ТЕКСТОВЫЙ ФРАГМЕНТ:
--- --- ---

В бараке для больных и того хуже. Стоит сплошной стон. Больные мечутся в жару, в предсмертной агонии. Видно, как с каждым мгновением угасает их жизнь. Одни в бреду ужасаются, другие чему-то радуются, невнятно бормочут о самом заветном, раскрывают тайну своей души… Заключенные в роли сиделок помогают обессилевшим напиться, приподняться, ухаживают как могут. У сиделок брови нахмурены, и по их лицам вряд ли может больной надеяться на выздоровление.

Единственная отрада в том, что в бараках не запирают двери.

Потянулись дни. Один похож на другой. Читаем русские и казахские газеты… Радуемся успехам красных. Нам удалось связаться с некоторыми товарищами, находящимися на свободе в Омске. Они, выхлопотав разрешение, начали приходить в лагерь на свидание. Приносили передачи Мукан, Жанайдар и Курмангали.

Однажды возле «столовой», где мы набирали кипяток, я увидел Зикирию Мукеева. Поздоровались, разговорились.

— Как ты здесь оказался? — спросил я. — Давно в лагере?

Зикирия, оказывается, в лагерь попал раньше нас, и его держали в карцере. Еще до нашего прибытия сюда Зикирия задумал бежать. Но часовые чехи поймали его. При допросе он прикинулся дурачком, но тем не менее беглеца запрятали в карцер и выпускали на прогулку очень редко.

--- --- ---

ЗАПИСАННЫЕ ДАННЫЕ:
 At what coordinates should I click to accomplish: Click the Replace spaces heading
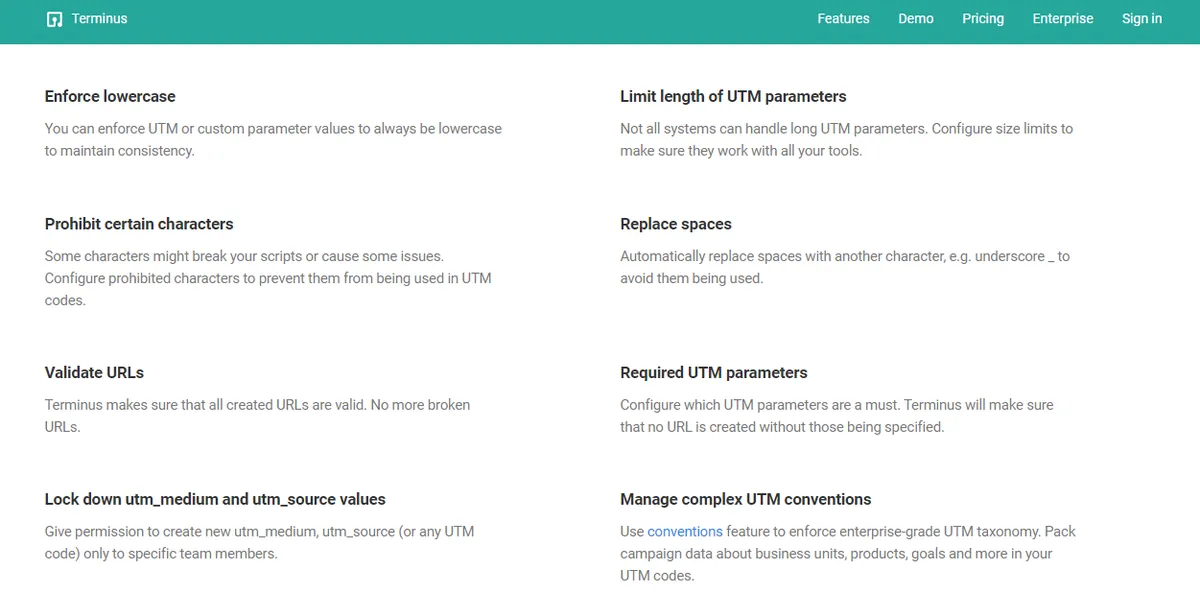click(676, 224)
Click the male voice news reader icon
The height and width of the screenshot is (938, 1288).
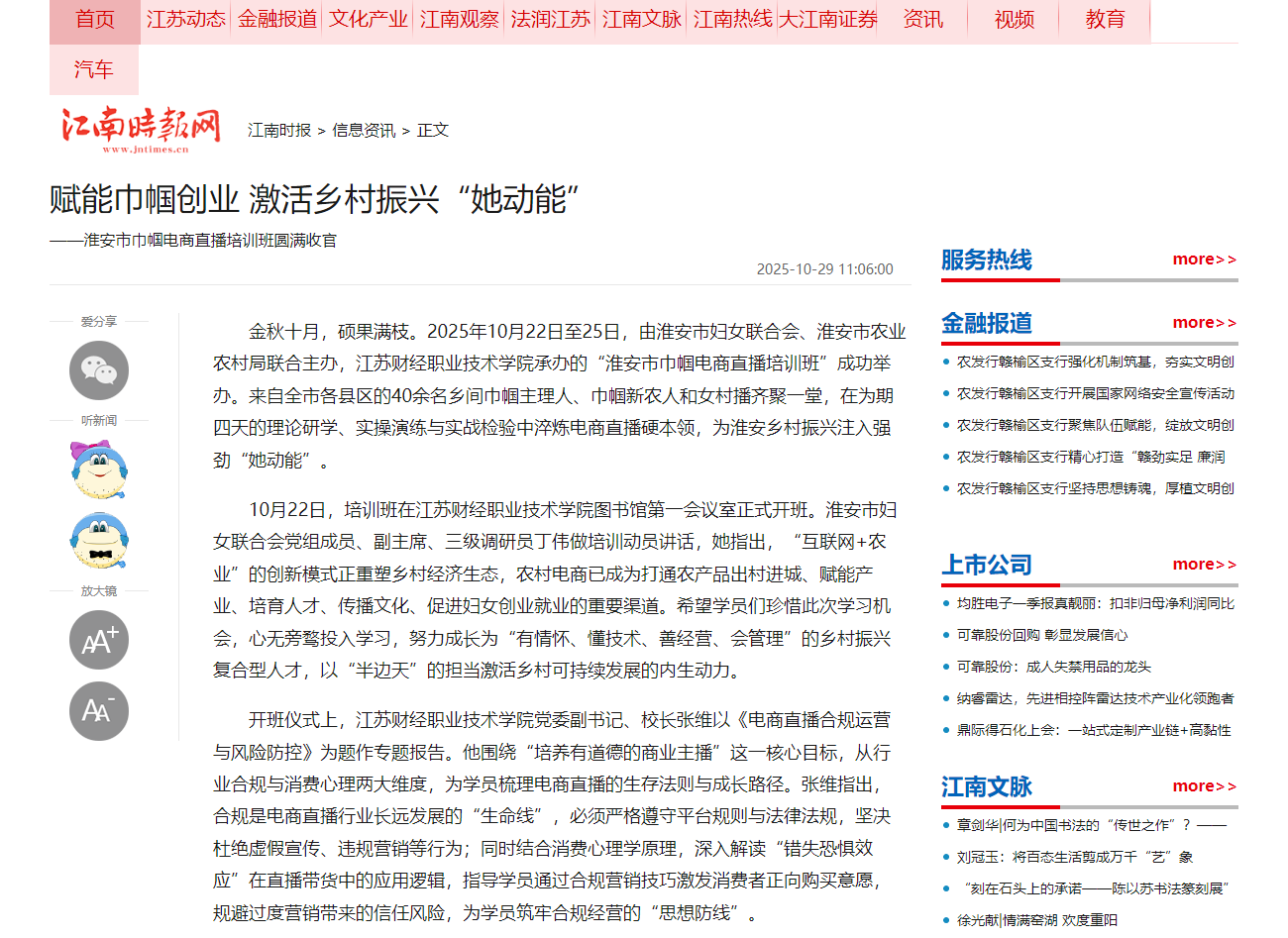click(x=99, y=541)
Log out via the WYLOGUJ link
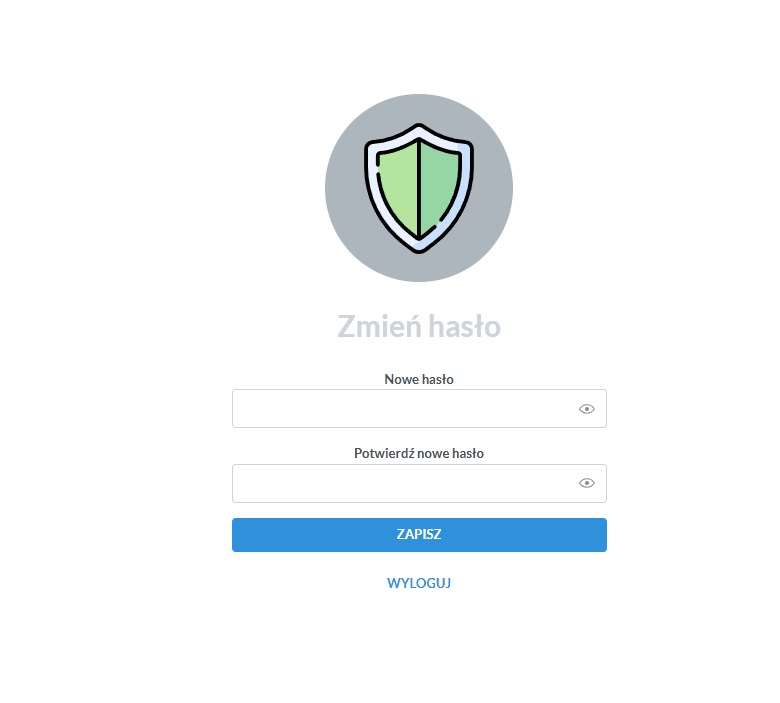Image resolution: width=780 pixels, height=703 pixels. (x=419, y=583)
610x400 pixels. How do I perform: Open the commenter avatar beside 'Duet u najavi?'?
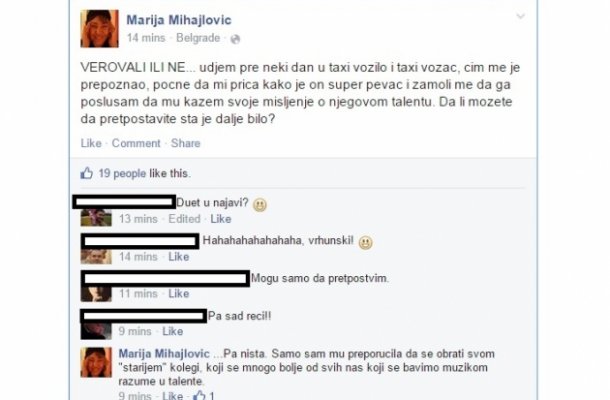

--- --- ---

ЗАДАЧА: Выпишите из текста о лагере отрывок, начиная со слов «Потянулись дни. Один» и заканчивая словами «Мукеева. Поздоровались, разговорились.» включительно.

РЕЗУЛЬТАТ:
Потянулись дни. Один похож на другой. Читаем русские и казахские газеты… Радуемся успехам красных. Нам удалось связаться с некоторыми товарищами, находящимися на свободе в Омске. Они, выхлопотав разрешение, начали приходить в лагерь на свидание. Приносили передачи Мукан, Жанайдар и Курмангали.

Однажды возле «столовой», где мы набирали кипяток, я увидел Зикирию Мукеева. Поздоровались, разговорились.